«La Oficina de Respuesta Oficial de la República Argentina fue creada para desmentir activamente la mentira, señalar falsedades concretas y dejar en evidencia las operaciones de los medios y la casta política. Porque solo “informar” no alcanza si la desinformación avanza sin respuesta» Dice el anuncio de una nueva oficina financiada por el Estado, con los recursos públicos, para «responder» al periodismo, en una medida que parece una cruzada más contra el periodismo. Las agresiones son un sinnúmero, a María O Donnell, Jairo Straccia, Marcelo Longobardi, a Jorge Fontevecchia, director del Diario Perfil, Silvia Mercado, Jorge Fernández Díaz, entre otros y otras, agresiones que podían salir desde la boca del Presidente, o desde las usinas, sus streamears, twitteros, trolls que denostan a los y las periodistas que cuestionen u tengan diferentes miradas al gobierno.
En este primer tweet que continúa diciendo, «Vamos a combatir la desinformación brindando más información», recordemos que el gobierno cerró una gran fuente de información federal, la Agencia de Noticias Télam, para marcar que no parece haber mucha vocación por la información. Además quieren combatir la información pero lo que hacen es generarla, mediante inteligencia artificial, fake news y redes, generando información falsa, tergiversada y deshonesta.

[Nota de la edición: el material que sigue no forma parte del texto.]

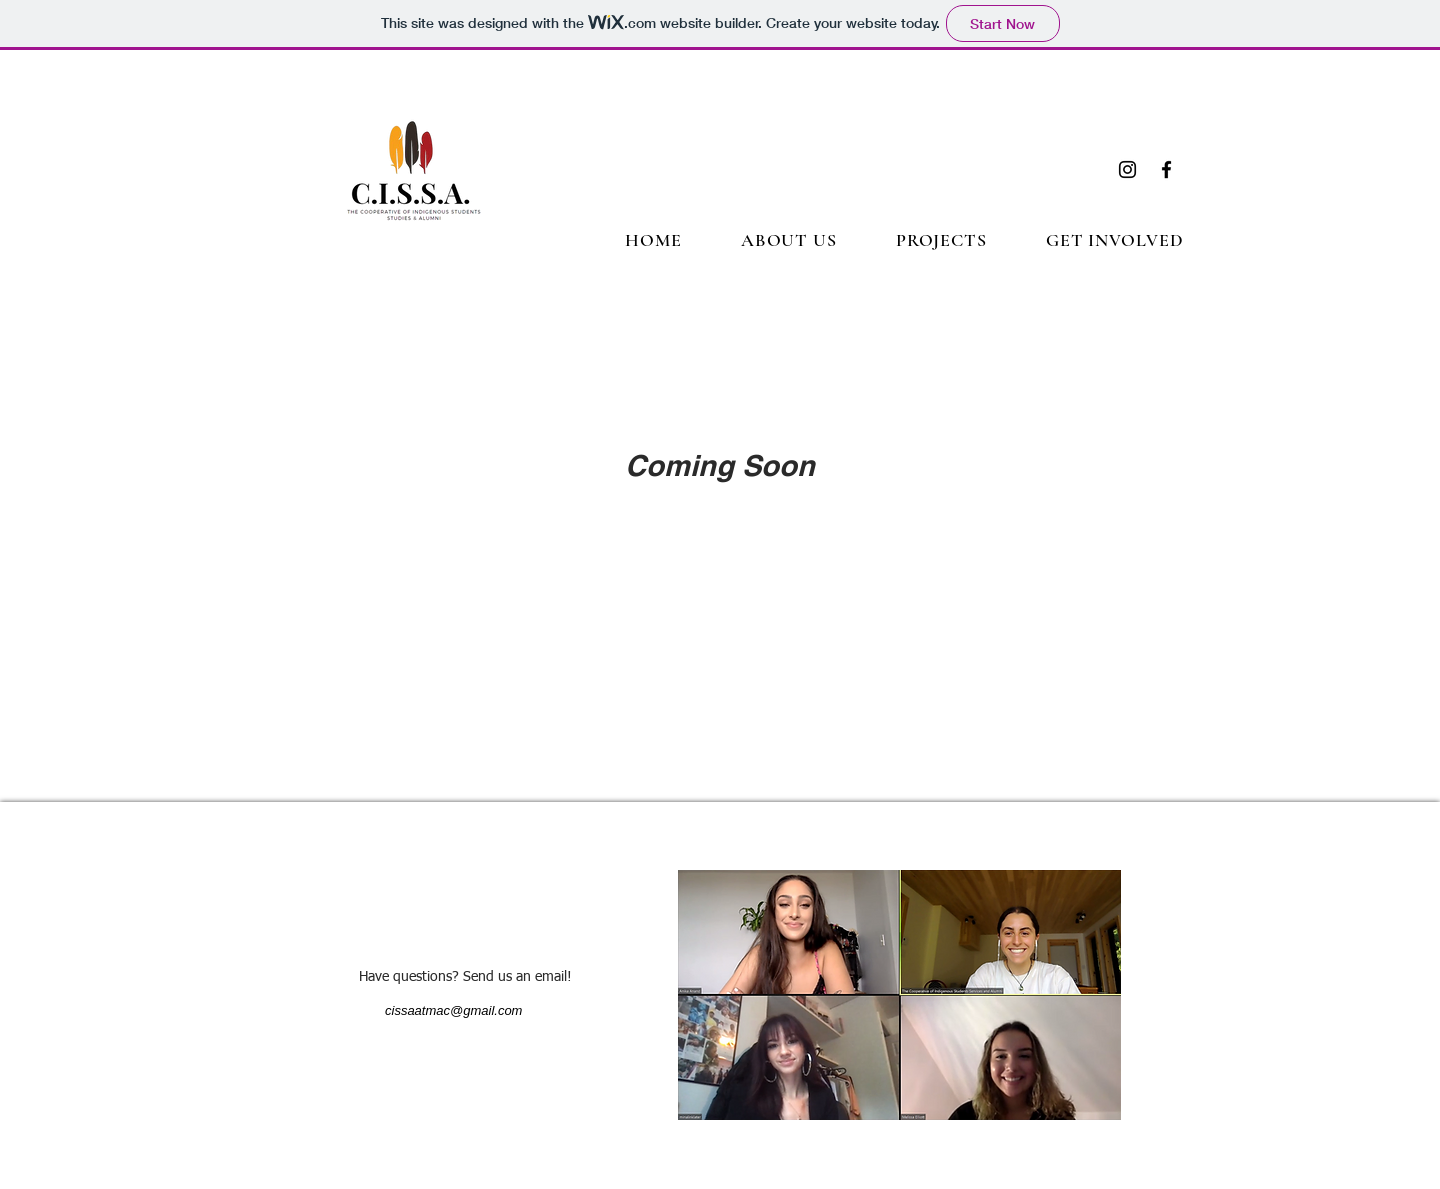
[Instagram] (1127, 169)
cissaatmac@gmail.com (453, 1010)
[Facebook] (1166, 169)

Esto no sucede solamente en la Argentina, Donald Trump, era habilitador de Fake News, Jair Bolsonaro atacaba sistemáticamente a la prensa, en Hungría Victor Orban construyó un sistema mediático propio, y Vox, la derecha española ataca periodistas como «subvencionados». La intención parece clara, no importa la libertad de expresión, ni la verdad, sino controlar el discurso e imponer uno propio aún mintiendo, para controlar el poder, y para esto hay que eliminar toda disidencia, y cualquier información que escape del control del poder político.
Por estas horas se conoce la intención de derogar, junto a la reforma laboral el Estatuto del Periodista, eliminado derechos conquistados, y también se disuelve FOMECA, la fuente de financiamiento para medios comunitarios. Ya no es solo la libertad de expresión o el disenso, es una manera de concebir la democracia, sin disenso, de discurso hegemónico, único, e impuesto por el poder político u económico concentrado.